▶ **Entries shown**

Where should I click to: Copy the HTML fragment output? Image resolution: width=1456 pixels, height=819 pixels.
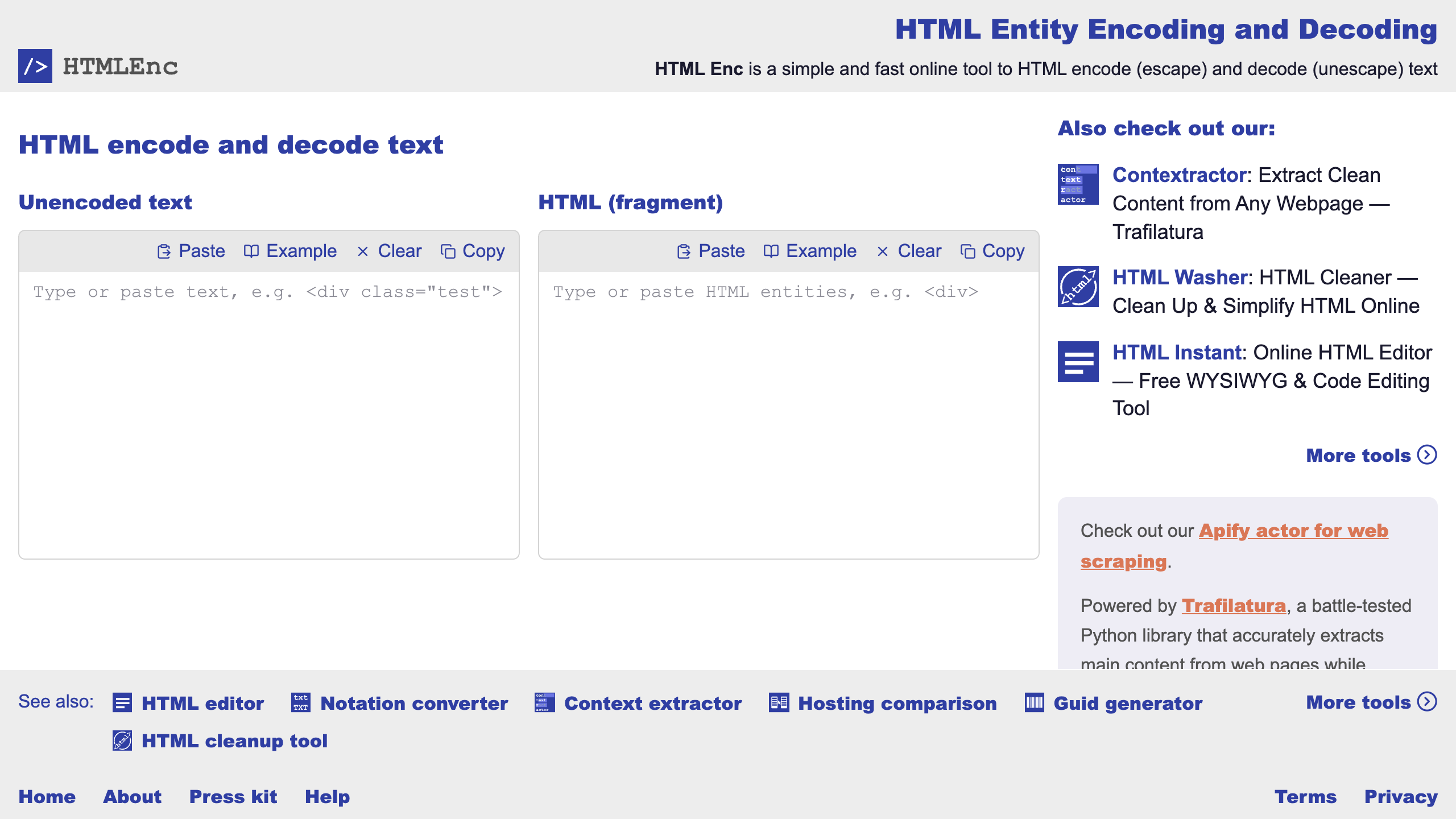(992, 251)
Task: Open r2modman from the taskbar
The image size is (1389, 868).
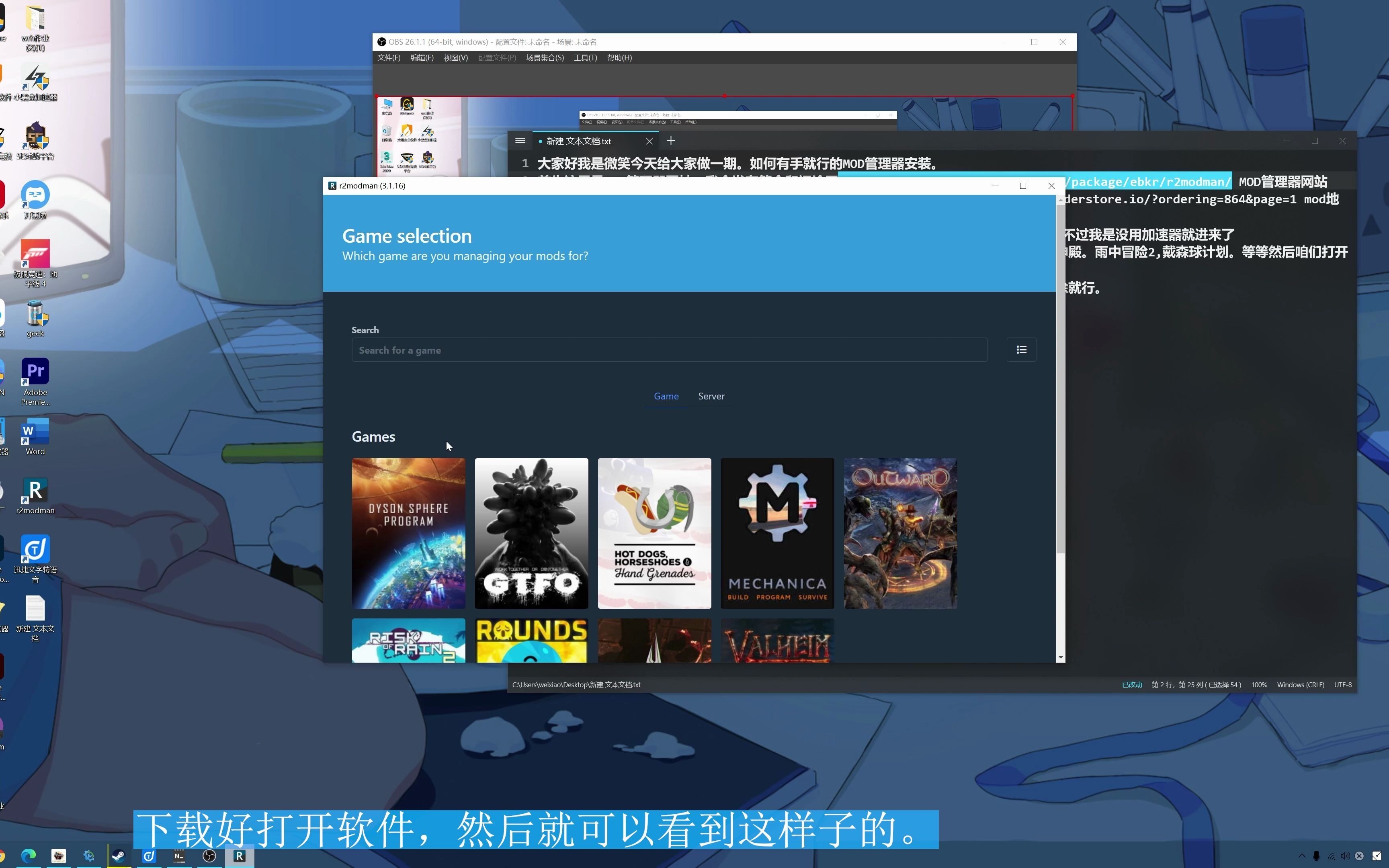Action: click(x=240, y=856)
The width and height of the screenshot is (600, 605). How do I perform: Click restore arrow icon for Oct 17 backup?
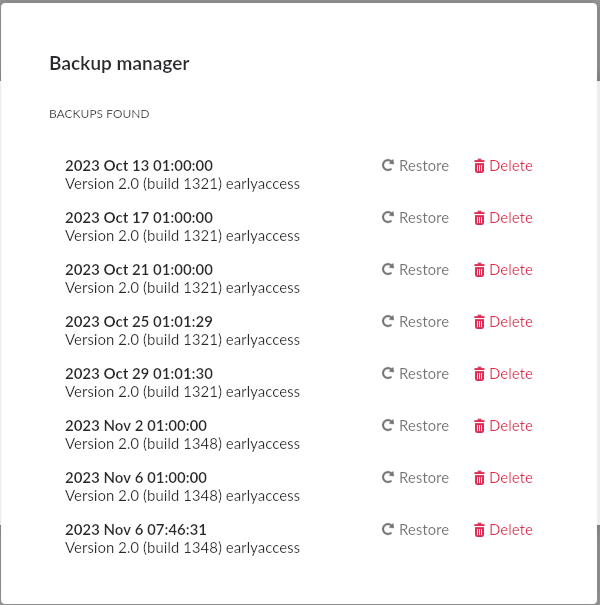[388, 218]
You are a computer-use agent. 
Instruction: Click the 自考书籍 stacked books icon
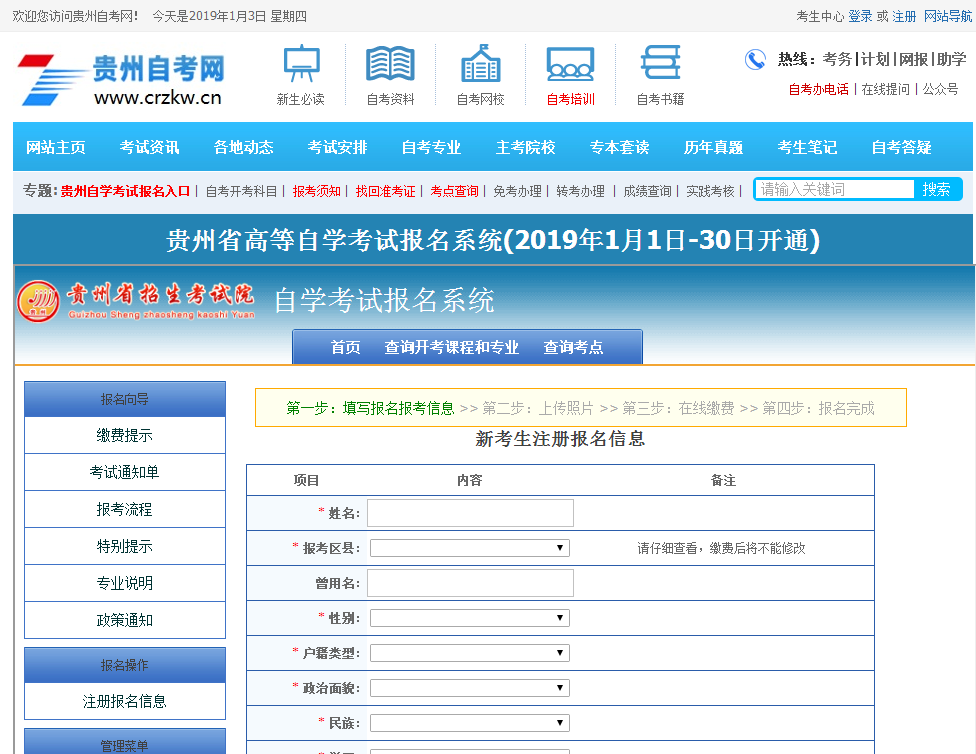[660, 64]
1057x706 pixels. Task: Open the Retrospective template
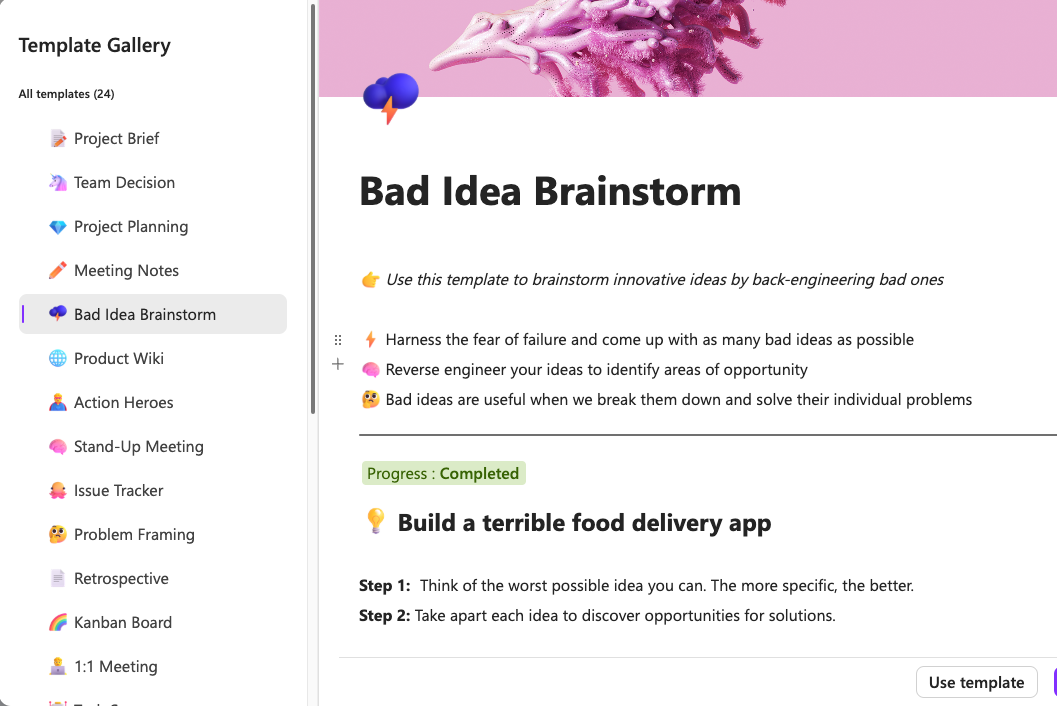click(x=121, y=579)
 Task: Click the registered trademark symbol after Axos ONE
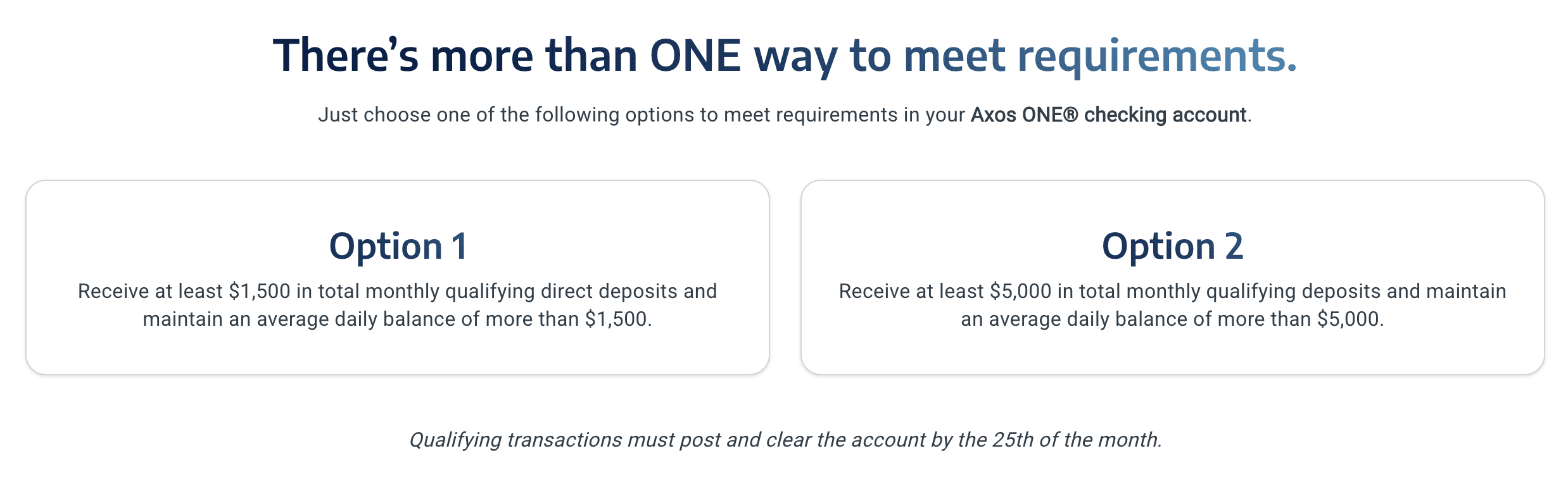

▶ **To be done**
Copy out the material above line for line, without any change, and leave out the pictures.

▶ **Final result**
Where should I click to: Copy the HTML fragment output? Image resolution: width=1456 pixels, height=819 pixels.
(992, 251)
Task: Open r2modman from the taskbar
The image size is (1389, 868).
Action: click(x=240, y=856)
The width and height of the screenshot is (600, 605). How do I perform: Click restore arrow icon for Oct 17 backup?
[388, 218]
You are a computer-use agent. 
Instruction: Click the 自考书籍 stacked books icon
[660, 64]
1057x706 pixels. Task: Open the Retrospective template
click(x=121, y=579)
 Task: Click the registered trademark symbol after Axos ONE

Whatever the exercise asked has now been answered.